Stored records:
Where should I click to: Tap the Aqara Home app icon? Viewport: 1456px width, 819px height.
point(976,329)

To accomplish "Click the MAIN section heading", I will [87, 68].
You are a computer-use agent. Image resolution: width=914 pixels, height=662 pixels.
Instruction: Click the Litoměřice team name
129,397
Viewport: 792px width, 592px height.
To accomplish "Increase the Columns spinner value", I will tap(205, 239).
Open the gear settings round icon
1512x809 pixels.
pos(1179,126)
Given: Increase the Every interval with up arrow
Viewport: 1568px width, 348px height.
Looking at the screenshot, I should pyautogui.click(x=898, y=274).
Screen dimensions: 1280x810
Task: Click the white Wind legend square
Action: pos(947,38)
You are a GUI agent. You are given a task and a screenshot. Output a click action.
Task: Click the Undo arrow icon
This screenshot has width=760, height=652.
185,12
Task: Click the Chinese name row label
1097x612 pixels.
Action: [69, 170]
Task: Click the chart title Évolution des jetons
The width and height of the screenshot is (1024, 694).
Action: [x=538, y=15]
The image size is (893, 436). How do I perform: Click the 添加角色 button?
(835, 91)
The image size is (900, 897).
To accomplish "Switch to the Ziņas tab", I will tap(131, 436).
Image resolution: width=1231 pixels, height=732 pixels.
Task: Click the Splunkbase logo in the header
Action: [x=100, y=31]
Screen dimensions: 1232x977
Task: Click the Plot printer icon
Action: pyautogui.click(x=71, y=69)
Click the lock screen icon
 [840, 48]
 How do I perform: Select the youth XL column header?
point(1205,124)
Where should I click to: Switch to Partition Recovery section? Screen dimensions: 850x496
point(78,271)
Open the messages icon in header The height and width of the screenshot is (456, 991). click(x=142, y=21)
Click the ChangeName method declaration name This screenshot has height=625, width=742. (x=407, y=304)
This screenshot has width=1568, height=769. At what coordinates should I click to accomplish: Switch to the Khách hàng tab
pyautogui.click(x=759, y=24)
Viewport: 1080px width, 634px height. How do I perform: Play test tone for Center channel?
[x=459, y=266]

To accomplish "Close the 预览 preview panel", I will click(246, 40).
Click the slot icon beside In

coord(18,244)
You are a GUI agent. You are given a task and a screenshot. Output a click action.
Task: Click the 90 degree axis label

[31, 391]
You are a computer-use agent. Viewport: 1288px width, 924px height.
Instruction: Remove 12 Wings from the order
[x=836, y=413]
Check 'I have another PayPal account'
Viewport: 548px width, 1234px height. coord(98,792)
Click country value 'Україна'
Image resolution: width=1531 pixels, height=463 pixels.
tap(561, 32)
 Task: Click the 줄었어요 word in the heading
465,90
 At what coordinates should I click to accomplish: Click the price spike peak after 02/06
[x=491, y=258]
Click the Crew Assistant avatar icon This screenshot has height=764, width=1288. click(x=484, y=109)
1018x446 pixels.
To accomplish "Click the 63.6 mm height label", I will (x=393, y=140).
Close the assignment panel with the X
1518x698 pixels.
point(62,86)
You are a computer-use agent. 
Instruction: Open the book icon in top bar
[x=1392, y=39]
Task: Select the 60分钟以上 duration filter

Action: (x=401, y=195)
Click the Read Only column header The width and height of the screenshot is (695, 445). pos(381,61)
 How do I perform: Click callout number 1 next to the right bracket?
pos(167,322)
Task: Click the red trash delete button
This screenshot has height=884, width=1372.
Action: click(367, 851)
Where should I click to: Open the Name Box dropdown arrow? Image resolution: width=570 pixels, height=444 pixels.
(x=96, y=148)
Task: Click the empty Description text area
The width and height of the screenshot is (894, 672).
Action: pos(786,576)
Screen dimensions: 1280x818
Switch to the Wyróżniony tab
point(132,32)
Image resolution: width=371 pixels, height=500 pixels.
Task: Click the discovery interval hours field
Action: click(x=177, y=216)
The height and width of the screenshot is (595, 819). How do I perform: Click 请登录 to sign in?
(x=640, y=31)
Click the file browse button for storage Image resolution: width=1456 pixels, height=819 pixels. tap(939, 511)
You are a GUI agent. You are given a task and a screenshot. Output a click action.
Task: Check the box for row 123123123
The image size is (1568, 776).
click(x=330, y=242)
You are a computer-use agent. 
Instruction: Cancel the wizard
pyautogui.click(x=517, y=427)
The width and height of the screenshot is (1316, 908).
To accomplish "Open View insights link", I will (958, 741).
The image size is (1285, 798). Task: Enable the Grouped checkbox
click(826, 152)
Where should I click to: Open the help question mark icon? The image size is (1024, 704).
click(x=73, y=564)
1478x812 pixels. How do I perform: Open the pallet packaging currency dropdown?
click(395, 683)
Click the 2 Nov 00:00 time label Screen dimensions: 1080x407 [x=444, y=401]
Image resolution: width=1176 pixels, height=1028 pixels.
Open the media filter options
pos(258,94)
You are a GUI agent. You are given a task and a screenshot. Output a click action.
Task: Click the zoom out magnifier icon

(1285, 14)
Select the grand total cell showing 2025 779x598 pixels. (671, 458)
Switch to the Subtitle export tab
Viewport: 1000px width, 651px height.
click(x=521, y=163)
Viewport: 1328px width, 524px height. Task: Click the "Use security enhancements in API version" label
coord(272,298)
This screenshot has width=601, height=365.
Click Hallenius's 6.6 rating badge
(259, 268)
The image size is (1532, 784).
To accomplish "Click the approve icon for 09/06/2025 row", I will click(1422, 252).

• **Prompt**: When you reach the line with "1097x612 pixels." in the records above, start writing out lines exactly, and stop once the line with "The image size is (900, 897)." has been written; include nothing else.

• **Response**:
1097x612 pixels.
Action: [69, 170]
Task: Click the chart title Évolution des jetons
The width and height of the screenshot is (1024, 694).
Action: [x=538, y=15]
The image size is (893, 436). How do I perform: Click the 添加角色 button?
(835, 91)
The image size is (900, 897).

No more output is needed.